## start

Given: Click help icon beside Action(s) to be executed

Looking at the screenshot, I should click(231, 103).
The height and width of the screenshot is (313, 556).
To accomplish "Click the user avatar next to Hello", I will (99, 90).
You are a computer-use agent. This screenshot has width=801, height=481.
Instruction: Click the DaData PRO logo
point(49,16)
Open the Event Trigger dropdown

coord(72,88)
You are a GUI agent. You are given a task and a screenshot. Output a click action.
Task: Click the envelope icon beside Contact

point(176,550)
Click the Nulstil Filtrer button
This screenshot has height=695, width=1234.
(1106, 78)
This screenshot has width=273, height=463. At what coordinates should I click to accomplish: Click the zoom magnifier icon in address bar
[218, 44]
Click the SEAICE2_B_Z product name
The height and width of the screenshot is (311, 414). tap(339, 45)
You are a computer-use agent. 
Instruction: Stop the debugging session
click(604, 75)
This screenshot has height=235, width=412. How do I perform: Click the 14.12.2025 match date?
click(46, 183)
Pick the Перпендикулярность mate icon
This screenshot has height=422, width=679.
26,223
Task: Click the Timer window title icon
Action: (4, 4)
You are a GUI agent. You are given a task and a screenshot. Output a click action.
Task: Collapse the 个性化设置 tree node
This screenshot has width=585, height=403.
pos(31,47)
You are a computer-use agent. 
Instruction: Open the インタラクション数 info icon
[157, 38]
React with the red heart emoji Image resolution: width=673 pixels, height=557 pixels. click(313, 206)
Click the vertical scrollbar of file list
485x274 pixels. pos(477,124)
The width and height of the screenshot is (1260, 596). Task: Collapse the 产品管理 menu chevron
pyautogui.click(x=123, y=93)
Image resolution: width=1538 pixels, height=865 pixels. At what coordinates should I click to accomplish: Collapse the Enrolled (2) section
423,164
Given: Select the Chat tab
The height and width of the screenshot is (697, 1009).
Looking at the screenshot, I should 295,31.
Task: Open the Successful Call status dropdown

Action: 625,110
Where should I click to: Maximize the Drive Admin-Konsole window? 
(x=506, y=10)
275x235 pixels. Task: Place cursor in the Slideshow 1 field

## end

* Exercise details: Present the lines above as a numbered list, omitting any blank lines.

* Response for this exercise:
1. Given: Click help icon beside Action(s) to be executed
2. Looking at the screenshot, I should click(231, 103).
3. The height and width of the screenshot is (313, 556).
4. To accomplish "Click the user avatar next to Hello", I will (99, 90).
5. You are a computer-use agent. This screenshot has width=801, height=481.
6. Instruction: Click the DaData PRO logo
7. point(49,16)
8. Open the Event Trigger dropdown
9. coord(72,88)
10. You are a GUI agent. You are given a task and a screenshot. Output a click action.
11. Task: Click the envelope icon beside Contact
12. point(176,550)
13. Click the Nulstil Filtrer button
14. This screenshot has height=695, width=1234.
15. (1106, 78)
16. This screenshot has width=273, height=463. At what coordinates should I click to accomplish: Click the zoom magnifier icon in address bar
17. [218, 44]
18. Click the SEAICE2_B_Z product name
19. The height and width of the screenshot is (311, 414). tap(339, 45)
20. You are a computer-use agent. 
21. Instruction: Stop the debugging session
22. click(604, 75)
23. This screenshot has height=235, width=412. How do I perform: Click the 14.12.2025 match date?
24. click(46, 183)
25. Pick the Перпендикулярность mate icon
26. This screenshot has height=422, width=679.
27. 26,223
28. Task: Click the Timer window title icon
29. Action: (4, 4)
30. You are a GUI agent. You are given a task and a screenshot. Output a click action.
31. Task: Collapse the 个性化设置 tree node
32. This screenshot has width=585, height=403.
33. pos(31,47)
34. You are a computer-use agent. 
35. Instruction: Open the インタラクション数 info icon
36. [157, 38]
37. React with the red heart emoji Image resolution: width=673 pixels, height=557 pixels. click(313, 206)
38. Click the vertical scrollbar of file list
39. 485x274 pixels. pos(477,124)
40. The width and height of the screenshot is (1260, 596). Task: Collapse the 产品管理 menu chevron
41. pyautogui.click(x=123, y=93)
42. Image resolution: width=1538 pixels, height=865 pixels. At what coordinates should I click to accomplish: Collapse the Enrolled (2) section
43. 423,164
44. Given: Select the Chat tab
45. The height and width of the screenshot is (697, 1009).
46. Looking at the screenshot, I should 295,31.
47. Task: Open the Successful Call status dropdown
48. Action: 625,110
49. Where should I click to: Maximize the Drive Admin-Konsole window? 
50. (x=506, y=10)
51. 275x235 pixels. Task: Place cursor in the Slideshow 1 field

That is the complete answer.